The carrier said it has 100 regional aircraft in its system parked.

Credit: Lukas Wunderlich/Alamy Stock Photo

American Airlines will cut four regional routes connecting smaller markets with its Chicago O’Hare (ORD) and Philadelphia (PHL) hubs, citing the pilot shortage at US regional airlines.

From Sept. 7, routes to ORD from Dubuque (DBQ) in Iowa and Toledo (TOL) in Ohio will be scrapped. From the same date, flights to PHL from Islip (ISP) and Ithaca (ITH), both in New York state, will be eliminated. All four regional markets will leave American’s network.  
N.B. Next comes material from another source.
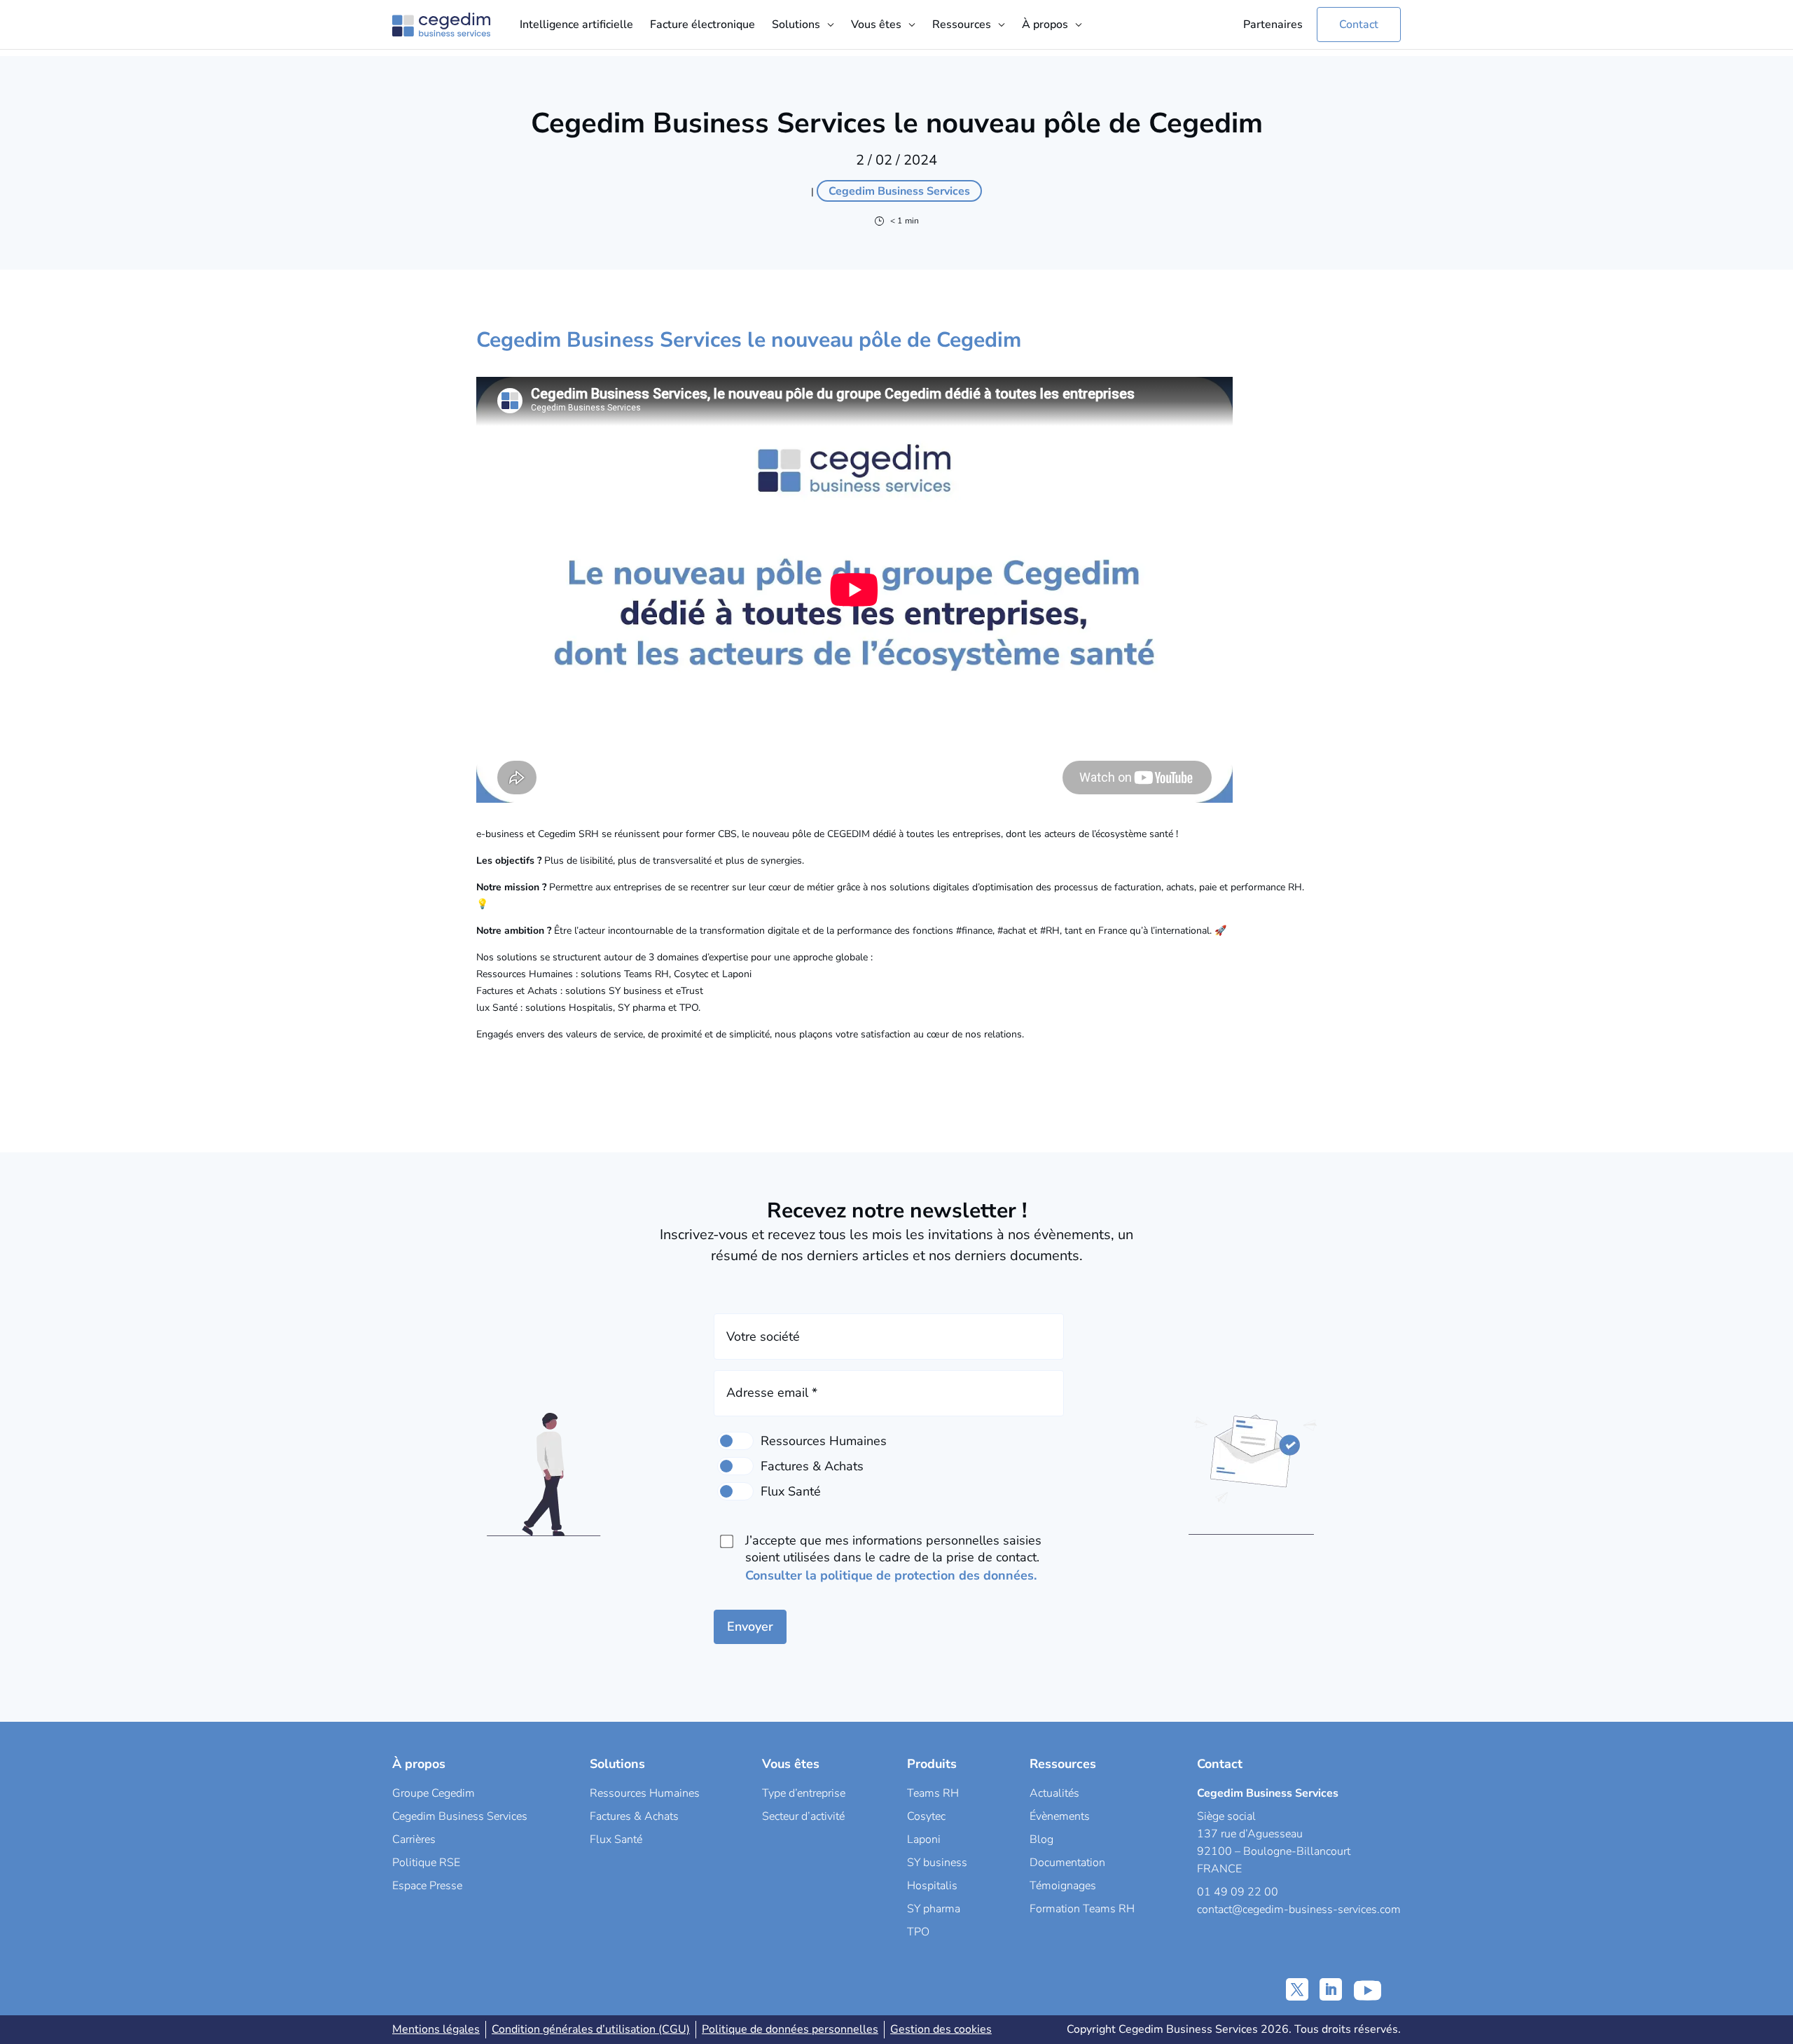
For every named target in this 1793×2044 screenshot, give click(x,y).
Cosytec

American regional subsidiary Envoy Air operates the DBQ-ORD and TOL-ORD routes 2X-daily each with Embraer ERJ-145 aircraft. Another American regional subsidiary, Piedmont Airlines, operates the ISP-PHL and ITH-PHL routes up to 2X-daily each using an ERJ-145 aircraft.

“We have noted that we have 100 regional aircraft on the ground that we want to fly, but can’t due to lack of regional pilots,” an American spokesperson said. “Like many network carriers, we have reduced our regional flying in recent months in response to the regional pilot shortage.”

American noted that the four cities dropped are no more than 72 miles from the nearest airport with American service, including ISP being just 45 miles from New York Kennedy (JFK).

Other US carriers have trimmed schedules. Delta Air Lines this summer will drop approximately 100 daily departures from its schedule from July 1-Aug. 7. United Airlines CEO Scott Kirby has said the carrier has 150 regional aircraft in its system parked that are “never going to come back, I assume.” Kirby has said the pilot shortage “is only going to get worse.” 

The American spokesperson said the oneworld carrier expects the pilot shortage “could loom for some time.”

American’s move to cut routes comes shortly after pilots at Envoy and Piedmont, represented by the Air Line Pilots Association (ALPA), secured pay raises of around 50% in tentative labor contract agreements. 

“I don’t think there is a short-term solution” to ease the pilot shortage, Rep. Rick Larsen (D-Washington), chair of the US House of Representatives Aviation Subcommittee, told Routes in an interview. He added that “airlines have to continue to invest in what they hadn’t been investing in and that’s producing pilots.” 

Larsen said it “is important that we support regional air service to small communities,” adding: “What we need to ensure is that there is a wide distribution of availability [of airline service] across the country.”